F.E
23. In your two-stock portfolio, you invest $25 in stock A and $75 in stock B. If the beta of stock A is 1.26 and the beta of stock B is 0.6, your portfolio beta will be: Input your answer two places to the right of the decimal point as in x.xx
24.What is the price of a 6-year bond paying an annual coupon rate of 7.9%, but paying it semiannually, per face (par) value of $1,000 if the annual market rates for these bonds are 11.1%? Answer to the nearest cent, xxx.xx and enter without the dollar sign.
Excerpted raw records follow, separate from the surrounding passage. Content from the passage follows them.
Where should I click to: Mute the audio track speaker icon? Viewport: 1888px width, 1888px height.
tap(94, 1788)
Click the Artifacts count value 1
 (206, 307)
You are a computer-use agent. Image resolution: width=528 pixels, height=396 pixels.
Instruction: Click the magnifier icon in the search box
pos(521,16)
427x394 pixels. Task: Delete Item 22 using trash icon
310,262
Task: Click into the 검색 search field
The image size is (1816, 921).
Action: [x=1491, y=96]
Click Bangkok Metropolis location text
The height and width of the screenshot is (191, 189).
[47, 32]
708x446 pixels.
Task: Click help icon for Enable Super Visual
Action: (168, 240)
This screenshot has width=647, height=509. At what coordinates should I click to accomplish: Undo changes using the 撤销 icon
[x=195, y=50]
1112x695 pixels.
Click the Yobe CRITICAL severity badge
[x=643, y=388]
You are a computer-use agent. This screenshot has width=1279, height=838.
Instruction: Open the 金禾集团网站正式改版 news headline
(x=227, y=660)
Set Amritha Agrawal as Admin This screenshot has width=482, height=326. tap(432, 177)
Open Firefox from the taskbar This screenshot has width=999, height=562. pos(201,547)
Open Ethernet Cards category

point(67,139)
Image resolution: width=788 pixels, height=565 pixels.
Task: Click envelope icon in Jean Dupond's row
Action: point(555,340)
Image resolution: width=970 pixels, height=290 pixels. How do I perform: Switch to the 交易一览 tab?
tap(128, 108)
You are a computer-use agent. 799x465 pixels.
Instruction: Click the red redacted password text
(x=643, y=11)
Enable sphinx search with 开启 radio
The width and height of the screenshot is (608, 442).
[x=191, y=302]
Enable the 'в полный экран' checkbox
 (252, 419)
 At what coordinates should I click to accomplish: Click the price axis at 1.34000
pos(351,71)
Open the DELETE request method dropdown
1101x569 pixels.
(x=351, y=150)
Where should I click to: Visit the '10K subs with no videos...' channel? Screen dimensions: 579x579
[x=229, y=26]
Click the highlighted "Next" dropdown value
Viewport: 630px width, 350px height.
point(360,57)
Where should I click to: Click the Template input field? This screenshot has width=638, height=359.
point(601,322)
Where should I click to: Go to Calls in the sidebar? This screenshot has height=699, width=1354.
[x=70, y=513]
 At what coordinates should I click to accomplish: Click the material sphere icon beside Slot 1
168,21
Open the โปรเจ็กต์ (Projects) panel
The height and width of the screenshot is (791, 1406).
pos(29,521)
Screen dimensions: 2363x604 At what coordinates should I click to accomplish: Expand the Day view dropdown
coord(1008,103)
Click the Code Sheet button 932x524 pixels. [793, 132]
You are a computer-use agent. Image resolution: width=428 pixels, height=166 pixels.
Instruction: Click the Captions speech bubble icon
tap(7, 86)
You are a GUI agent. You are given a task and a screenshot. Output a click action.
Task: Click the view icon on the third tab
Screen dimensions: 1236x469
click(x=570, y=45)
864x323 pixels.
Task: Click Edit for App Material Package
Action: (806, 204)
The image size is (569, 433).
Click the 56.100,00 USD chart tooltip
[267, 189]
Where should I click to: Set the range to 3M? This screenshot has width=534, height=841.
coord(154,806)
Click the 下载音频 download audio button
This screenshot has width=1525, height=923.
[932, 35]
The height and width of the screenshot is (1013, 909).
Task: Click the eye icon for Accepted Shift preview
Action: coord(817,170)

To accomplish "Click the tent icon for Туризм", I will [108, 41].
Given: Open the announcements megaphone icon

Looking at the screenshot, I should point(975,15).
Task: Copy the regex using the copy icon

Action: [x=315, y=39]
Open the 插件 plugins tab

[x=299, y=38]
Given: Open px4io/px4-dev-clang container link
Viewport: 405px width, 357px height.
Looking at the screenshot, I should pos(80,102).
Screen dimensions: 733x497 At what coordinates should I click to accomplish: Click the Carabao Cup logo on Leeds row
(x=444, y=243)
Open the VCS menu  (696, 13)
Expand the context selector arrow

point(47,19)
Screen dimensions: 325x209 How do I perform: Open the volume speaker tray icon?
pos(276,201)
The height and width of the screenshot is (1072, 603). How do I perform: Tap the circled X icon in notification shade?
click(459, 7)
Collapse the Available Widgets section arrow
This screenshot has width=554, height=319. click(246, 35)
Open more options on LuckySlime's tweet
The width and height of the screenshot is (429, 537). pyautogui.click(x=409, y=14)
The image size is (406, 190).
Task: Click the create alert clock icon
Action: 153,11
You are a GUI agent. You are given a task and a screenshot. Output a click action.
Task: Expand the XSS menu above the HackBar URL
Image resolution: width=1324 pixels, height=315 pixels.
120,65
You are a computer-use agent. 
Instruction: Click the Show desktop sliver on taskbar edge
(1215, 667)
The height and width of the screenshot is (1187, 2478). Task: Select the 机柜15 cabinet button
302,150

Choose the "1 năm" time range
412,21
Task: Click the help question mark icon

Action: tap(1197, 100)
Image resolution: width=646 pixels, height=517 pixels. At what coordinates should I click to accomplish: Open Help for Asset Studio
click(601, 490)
23. Value of the portfolio= $25 + $75
= $100
Weight of stock A= $25/ $100*100
= 0.25*100
= 25%
Weight of stock B= $75/ $100*100
= 0.75*100
= 75%
Portfolio beta= 0.25*1.26 + 0.75*0.6
= 0.3150 + 0.45
= 0.7650 0.77.
24.Information provided:
Par value=future value= $1,000
Time= 6 years*2= 12 semi-annual periods
Coupon rate= 7.9%/2= 3.95%
Coupon payment= 0.0395*1,000= $39.50 per semi-annual period
Yield to maturity= 11.1%/2= 5.55% per semi-annual period
The price of the bond is calculated by computing the present value.
Enter the below in a financial calculator to compute the present value:
FV= 1,000
N= 12
PMT= 39.50
I/Y= 5.55
Press the CPT key and PV to compute the present value.
The value obtained is 862.49.
Therefore, the price of the 6 year bond is $862.49.